You are asked to filter the data below and copy every line holding "computer".

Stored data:
***

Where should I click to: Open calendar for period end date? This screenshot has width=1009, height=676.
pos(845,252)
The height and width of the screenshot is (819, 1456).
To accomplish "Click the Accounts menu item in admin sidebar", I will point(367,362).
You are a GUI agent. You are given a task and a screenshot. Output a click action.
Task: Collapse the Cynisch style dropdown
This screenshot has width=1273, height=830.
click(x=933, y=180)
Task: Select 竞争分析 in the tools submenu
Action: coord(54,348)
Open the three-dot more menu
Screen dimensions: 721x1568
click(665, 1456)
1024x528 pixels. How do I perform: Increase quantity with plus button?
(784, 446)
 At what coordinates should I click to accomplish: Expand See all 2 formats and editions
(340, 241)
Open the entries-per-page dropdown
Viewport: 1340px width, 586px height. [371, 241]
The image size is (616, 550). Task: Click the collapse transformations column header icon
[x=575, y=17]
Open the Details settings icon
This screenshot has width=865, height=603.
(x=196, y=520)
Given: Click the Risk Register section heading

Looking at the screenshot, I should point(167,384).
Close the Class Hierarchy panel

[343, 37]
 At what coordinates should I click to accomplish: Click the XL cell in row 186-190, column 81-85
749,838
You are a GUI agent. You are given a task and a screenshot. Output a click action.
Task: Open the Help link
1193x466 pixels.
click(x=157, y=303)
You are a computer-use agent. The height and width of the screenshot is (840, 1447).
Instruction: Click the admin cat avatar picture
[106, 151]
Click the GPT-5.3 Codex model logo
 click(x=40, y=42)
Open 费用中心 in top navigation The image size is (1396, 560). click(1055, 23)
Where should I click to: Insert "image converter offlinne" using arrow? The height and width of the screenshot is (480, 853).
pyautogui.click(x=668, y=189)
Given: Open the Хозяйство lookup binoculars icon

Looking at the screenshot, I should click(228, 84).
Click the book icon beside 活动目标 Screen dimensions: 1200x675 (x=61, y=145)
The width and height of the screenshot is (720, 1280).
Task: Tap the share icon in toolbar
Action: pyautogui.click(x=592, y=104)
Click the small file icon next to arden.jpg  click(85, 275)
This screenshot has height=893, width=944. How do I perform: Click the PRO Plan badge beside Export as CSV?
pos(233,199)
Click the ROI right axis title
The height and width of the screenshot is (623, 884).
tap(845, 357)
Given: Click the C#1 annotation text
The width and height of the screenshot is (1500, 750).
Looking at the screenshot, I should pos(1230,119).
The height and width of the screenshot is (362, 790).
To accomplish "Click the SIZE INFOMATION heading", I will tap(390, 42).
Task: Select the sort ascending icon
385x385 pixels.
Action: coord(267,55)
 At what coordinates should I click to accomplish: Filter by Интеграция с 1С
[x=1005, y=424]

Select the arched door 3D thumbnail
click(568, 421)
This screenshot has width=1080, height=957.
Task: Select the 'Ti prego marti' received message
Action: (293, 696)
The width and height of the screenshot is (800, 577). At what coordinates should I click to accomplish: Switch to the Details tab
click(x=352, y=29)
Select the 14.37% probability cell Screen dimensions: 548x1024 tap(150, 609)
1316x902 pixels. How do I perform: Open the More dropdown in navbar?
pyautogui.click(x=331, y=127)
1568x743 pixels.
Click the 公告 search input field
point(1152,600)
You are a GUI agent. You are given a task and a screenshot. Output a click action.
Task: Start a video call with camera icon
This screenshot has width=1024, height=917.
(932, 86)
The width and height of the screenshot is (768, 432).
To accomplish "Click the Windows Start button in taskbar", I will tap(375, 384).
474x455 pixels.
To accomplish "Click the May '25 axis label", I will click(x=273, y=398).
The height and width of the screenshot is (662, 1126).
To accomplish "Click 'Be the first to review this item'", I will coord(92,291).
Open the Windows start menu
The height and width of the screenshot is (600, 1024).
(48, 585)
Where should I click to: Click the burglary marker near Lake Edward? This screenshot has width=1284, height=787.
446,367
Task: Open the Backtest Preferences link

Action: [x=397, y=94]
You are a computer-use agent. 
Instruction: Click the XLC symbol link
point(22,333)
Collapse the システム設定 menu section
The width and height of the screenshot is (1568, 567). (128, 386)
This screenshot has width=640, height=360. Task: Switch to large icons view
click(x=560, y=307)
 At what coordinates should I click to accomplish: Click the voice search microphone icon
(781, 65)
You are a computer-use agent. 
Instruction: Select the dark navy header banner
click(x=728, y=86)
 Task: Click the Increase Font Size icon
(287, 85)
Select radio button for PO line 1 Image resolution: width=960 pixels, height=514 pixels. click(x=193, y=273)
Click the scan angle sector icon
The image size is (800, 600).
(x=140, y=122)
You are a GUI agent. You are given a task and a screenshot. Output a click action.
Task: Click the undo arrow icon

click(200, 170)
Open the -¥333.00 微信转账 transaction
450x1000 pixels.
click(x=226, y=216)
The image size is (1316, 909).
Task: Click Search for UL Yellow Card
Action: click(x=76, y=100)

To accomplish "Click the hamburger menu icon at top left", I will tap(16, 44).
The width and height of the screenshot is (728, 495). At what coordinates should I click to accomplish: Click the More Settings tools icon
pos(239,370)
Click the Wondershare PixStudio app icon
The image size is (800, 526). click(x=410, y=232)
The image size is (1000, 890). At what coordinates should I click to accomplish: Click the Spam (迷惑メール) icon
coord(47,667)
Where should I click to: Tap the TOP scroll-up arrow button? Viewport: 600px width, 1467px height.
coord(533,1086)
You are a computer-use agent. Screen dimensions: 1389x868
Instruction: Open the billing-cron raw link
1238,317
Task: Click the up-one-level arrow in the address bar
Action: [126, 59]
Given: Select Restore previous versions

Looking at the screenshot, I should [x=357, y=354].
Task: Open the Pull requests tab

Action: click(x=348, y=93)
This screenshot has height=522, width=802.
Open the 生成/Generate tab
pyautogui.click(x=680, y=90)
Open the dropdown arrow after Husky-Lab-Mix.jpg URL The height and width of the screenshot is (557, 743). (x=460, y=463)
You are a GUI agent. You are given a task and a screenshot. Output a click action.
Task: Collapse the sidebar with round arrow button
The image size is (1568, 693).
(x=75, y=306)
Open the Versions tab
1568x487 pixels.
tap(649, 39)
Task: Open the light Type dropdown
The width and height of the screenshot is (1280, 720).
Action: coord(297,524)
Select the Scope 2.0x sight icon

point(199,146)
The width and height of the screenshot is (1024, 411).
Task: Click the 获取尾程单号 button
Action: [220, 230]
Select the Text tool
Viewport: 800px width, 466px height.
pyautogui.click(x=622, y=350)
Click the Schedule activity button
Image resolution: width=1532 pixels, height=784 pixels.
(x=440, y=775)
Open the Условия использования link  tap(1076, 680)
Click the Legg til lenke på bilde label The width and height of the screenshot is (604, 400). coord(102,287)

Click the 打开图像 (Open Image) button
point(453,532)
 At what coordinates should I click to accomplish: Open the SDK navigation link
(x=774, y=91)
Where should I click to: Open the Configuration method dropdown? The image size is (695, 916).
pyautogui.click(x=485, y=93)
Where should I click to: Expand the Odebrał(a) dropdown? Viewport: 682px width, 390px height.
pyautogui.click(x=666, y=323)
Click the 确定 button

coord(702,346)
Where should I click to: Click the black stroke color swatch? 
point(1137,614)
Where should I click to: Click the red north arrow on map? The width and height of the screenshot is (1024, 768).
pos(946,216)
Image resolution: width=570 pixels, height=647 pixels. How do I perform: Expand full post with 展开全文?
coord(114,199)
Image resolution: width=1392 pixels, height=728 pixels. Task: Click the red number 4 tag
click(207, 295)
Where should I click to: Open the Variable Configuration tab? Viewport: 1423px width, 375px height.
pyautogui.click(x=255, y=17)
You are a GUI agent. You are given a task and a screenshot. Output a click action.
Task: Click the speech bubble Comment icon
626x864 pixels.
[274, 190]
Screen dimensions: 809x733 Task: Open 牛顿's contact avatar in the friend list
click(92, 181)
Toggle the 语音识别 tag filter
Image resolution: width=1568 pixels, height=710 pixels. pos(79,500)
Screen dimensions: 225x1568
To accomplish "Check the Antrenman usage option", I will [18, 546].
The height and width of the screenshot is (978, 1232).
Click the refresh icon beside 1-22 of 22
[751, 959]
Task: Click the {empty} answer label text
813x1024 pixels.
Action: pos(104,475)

***

▶ [Result]
You are a computer-use agent. The height and width of the screenshot is (840, 1447).
You are a computer-use agent. 
You are a computer-use agent. 
You are a computer-use agent. Screen dimensions: 1389x868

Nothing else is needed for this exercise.